映画『TRICKトリック ―劇場版― ラストステージ』の感想

総合評価 73点/100点

自称天才マジシャンの山田奈緒子(仲間由紀恵)と超能力のトリックを暴くことが好きな大学教授の上田次郎(阿部寛)がコンビを組む『トリック』の最終作。

ある貿易会社が、南洋のジャングルの秘境に眠るレアアースを採掘しようとしていたが、その地域に住むムッシュム・ラー村の原住民の部族が立ち退きに反対していて採掘事業を始めることができない。

原住民の部族がレアアース採掘に反対する理由は、部族が信仰している呪術師(シャーマン)が『土地を採掘すれば大惨事が起こる』と予言しているからなのだが、貿易会社は上田次郎に呪術師の予言・魔力がイカサマであることを見破って欲しいと依頼してきた。

まとまった研究資金の報酬に目の色を変えた上田は、相棒の山田奈緒子を誘って南の島に飛びジャングルを旅するのだが、奇妙な毒虫に咬まれて背中が腫れ上がり、高熱を発して苦しむ。

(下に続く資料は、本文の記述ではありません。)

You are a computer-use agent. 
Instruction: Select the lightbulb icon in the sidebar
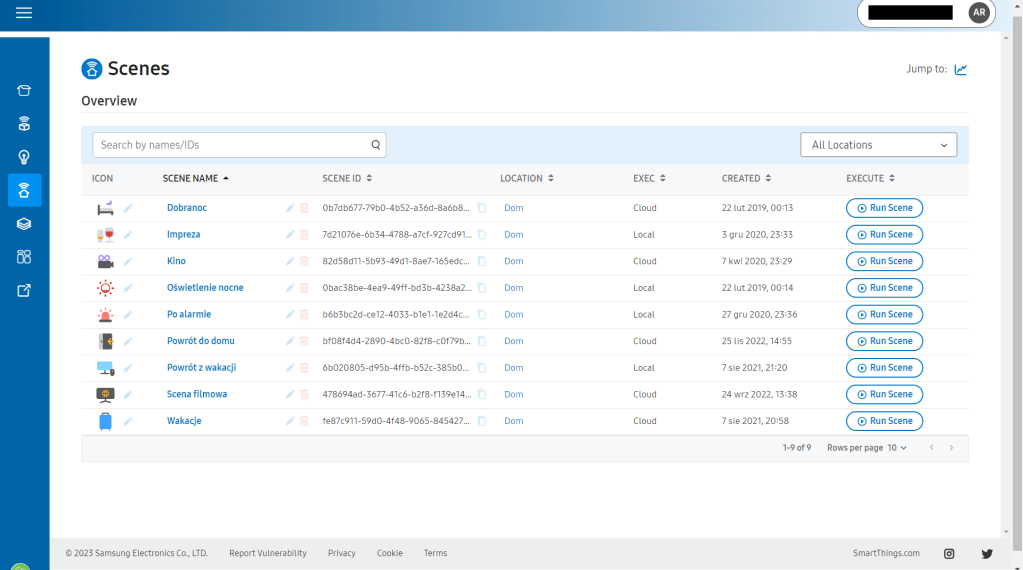pyautogui.click(x=24, y=157)
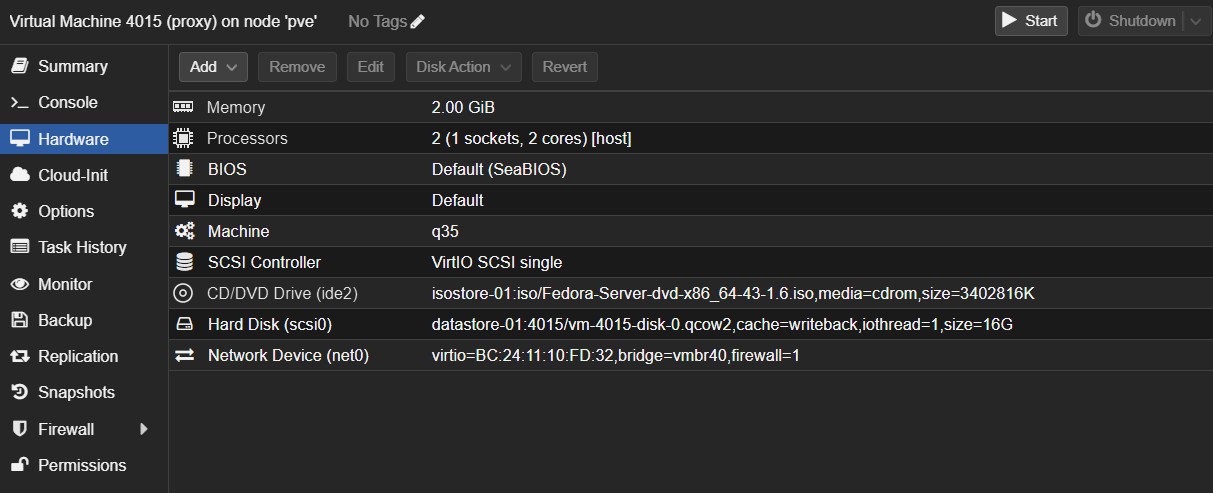Open the Summary tab

coord(72,66)
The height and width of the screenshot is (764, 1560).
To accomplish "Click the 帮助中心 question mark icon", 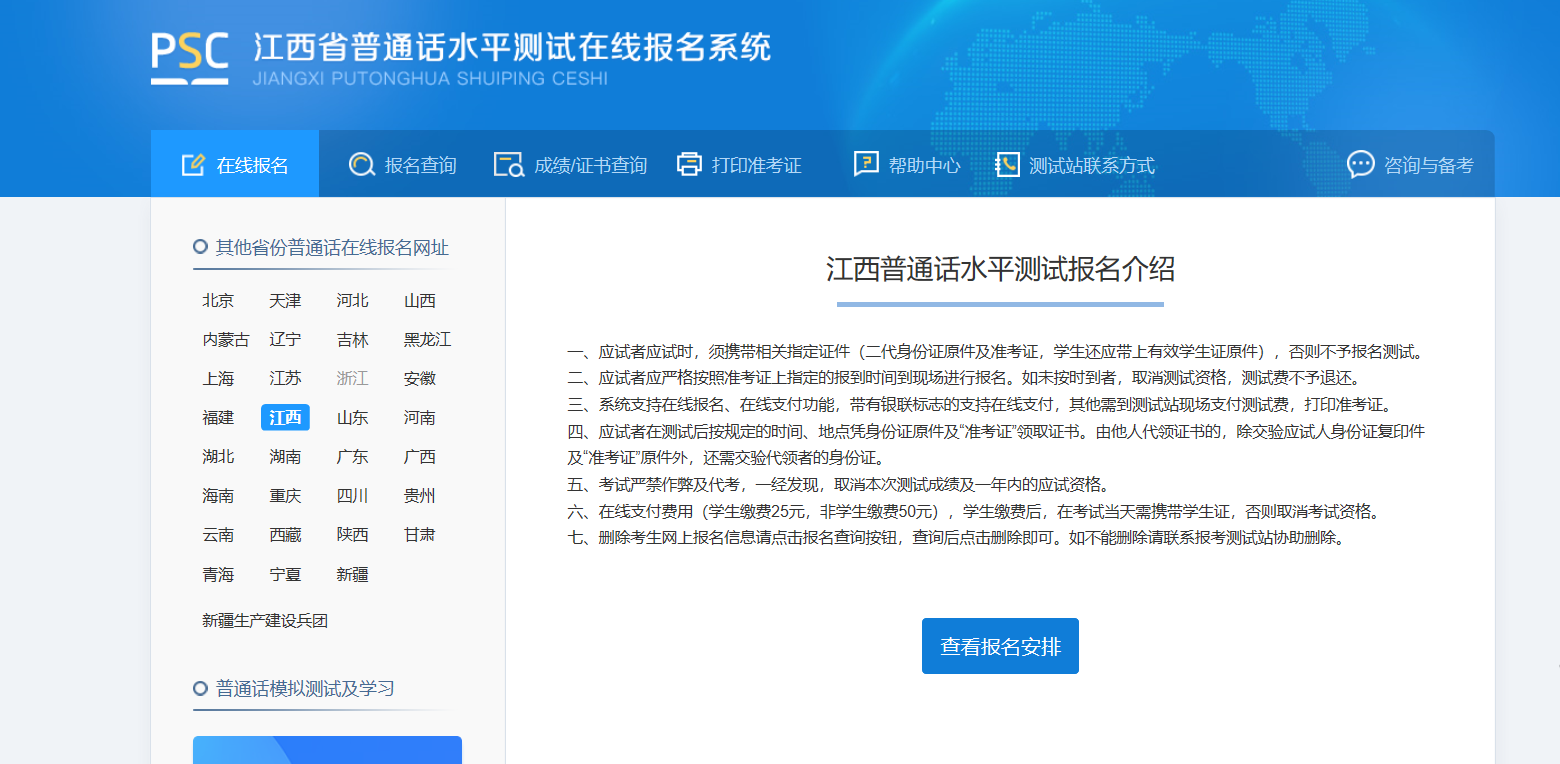I will [866, 165].
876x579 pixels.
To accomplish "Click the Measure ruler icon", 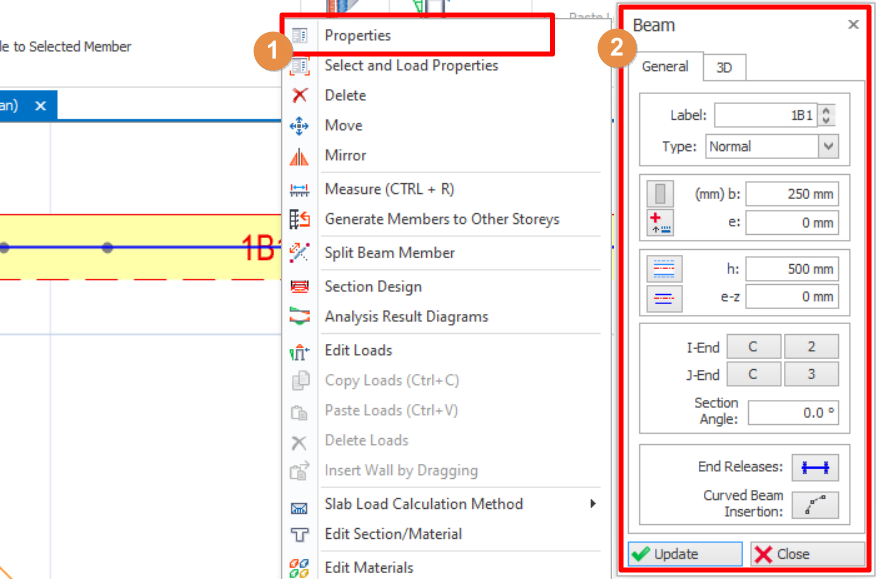I will point(299,190).
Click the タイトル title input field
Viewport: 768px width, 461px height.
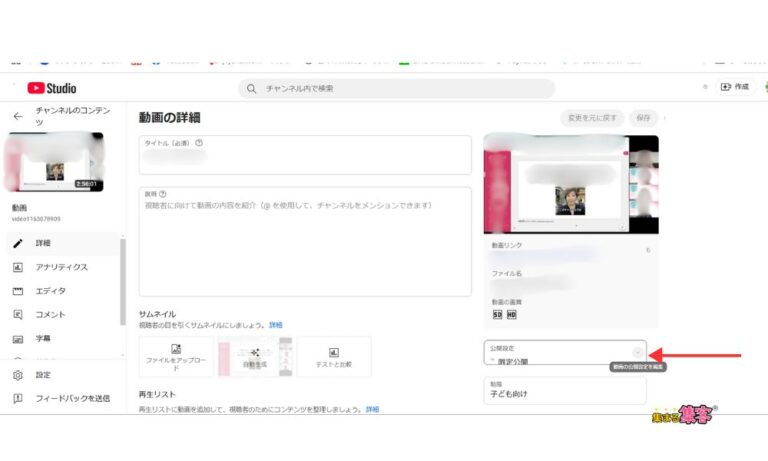coord(305,156)
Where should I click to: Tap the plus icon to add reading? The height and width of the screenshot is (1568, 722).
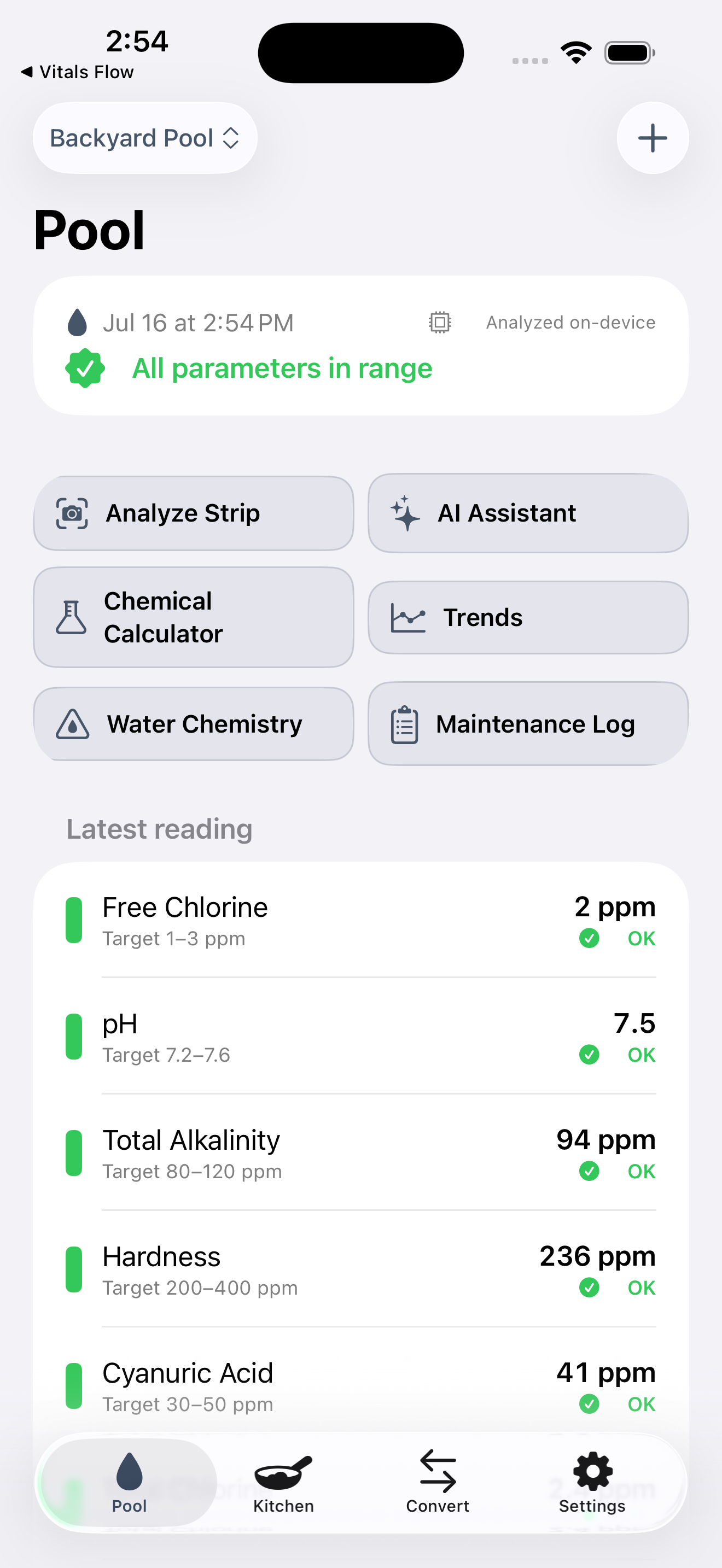(x=652, y=138)
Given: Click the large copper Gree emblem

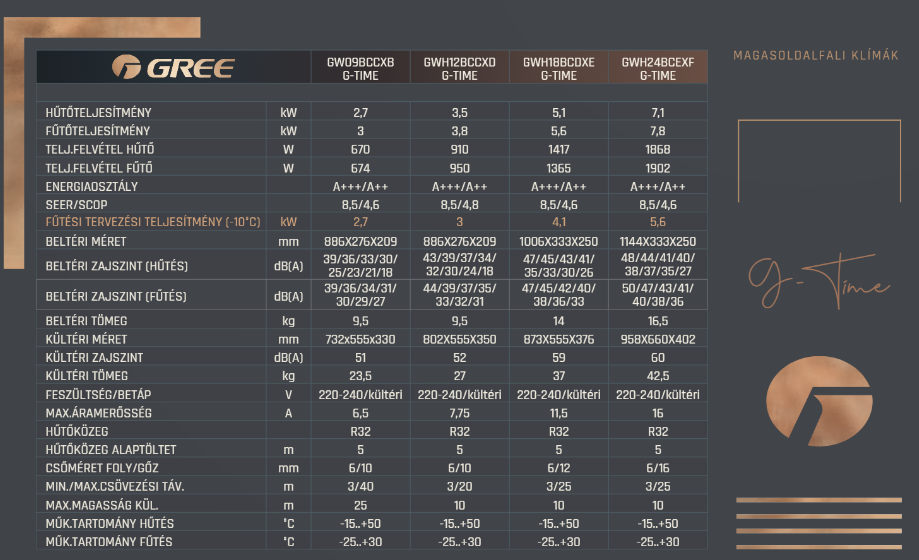Looking at the screenshot, I should click(819, 401).
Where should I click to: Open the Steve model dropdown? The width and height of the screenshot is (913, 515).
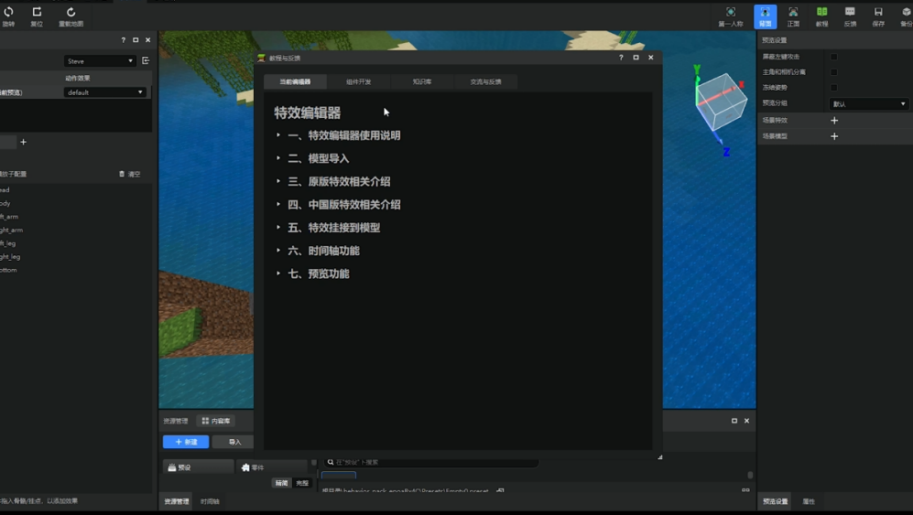coord(100,61)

同行した医師(北村一輝)が抗生物質を投与したが効き目がなく、部族の呪術師(水原希子)に不思議なヒーリングの力で病気を治すという宗教治療を依頼することになる。

貿易会社のメンバーには、過去にこの部族に対して酷い虐待や酷使をしたり非倫理的な人体実験をしたりした者も加わっていて、次々と不可思議な事件に巻き込まれて絶命していく。一行を引率してきた社員の加賀美慎一(東山紀之)も、この部族や呪術師との間に秘密を抱えているが、『呪術師が持つ宗教治療・ジャングルの生薬を使った製薬技術』はただのイカサマとも思えず、シャーマンの家系に生まれた山田奈緒子は呪術師の魔力に惹きつけられていく。

部族の呪術師(シャーマン)がレアアースの採掘を禁止した理由は、古い壁画に示された『部族全滅の危機・その危機を回避するために呪術師に課せられた役目』と関係しているのだが、銃撃で重症を負った呪術師に代わって、山田奈緒子がその絶体絶命の役目を果たす運命に陥る。

喜劇的な笑いの要素を織り込んだミステリー作品で、『TRICK』のテレビドラマ版を余り見てない人でも、戸田恵梨香+加瀬亮の『SPEC』が面白く感じる人なら同じ監督のセンスで作られているので『主役コンビの掛け合い』を楽しめると思う。仲間由紀恵と阿部寛のコンビで展開されたTRICKの第一作は2000年放送とあるから、足掛け15年もの間存続したが、村落共同体の迷信や信仰、過去を解明する『横溝正史の金田一耕助シリーズ』のオマージュといった形から始まっている。

『TRICK』の種明かしの多くは、村落共同体の風習や迷信の仕掛けを暴いたり、偽物の超能力者や魔術師が使っているトリックを明らかにしたりするものだが、最終作品となる本作では、そういった科学的解明ができない不思議な能力もあるという感じにいったん見せかけておいて、実際はトリックがあるという構成になっている。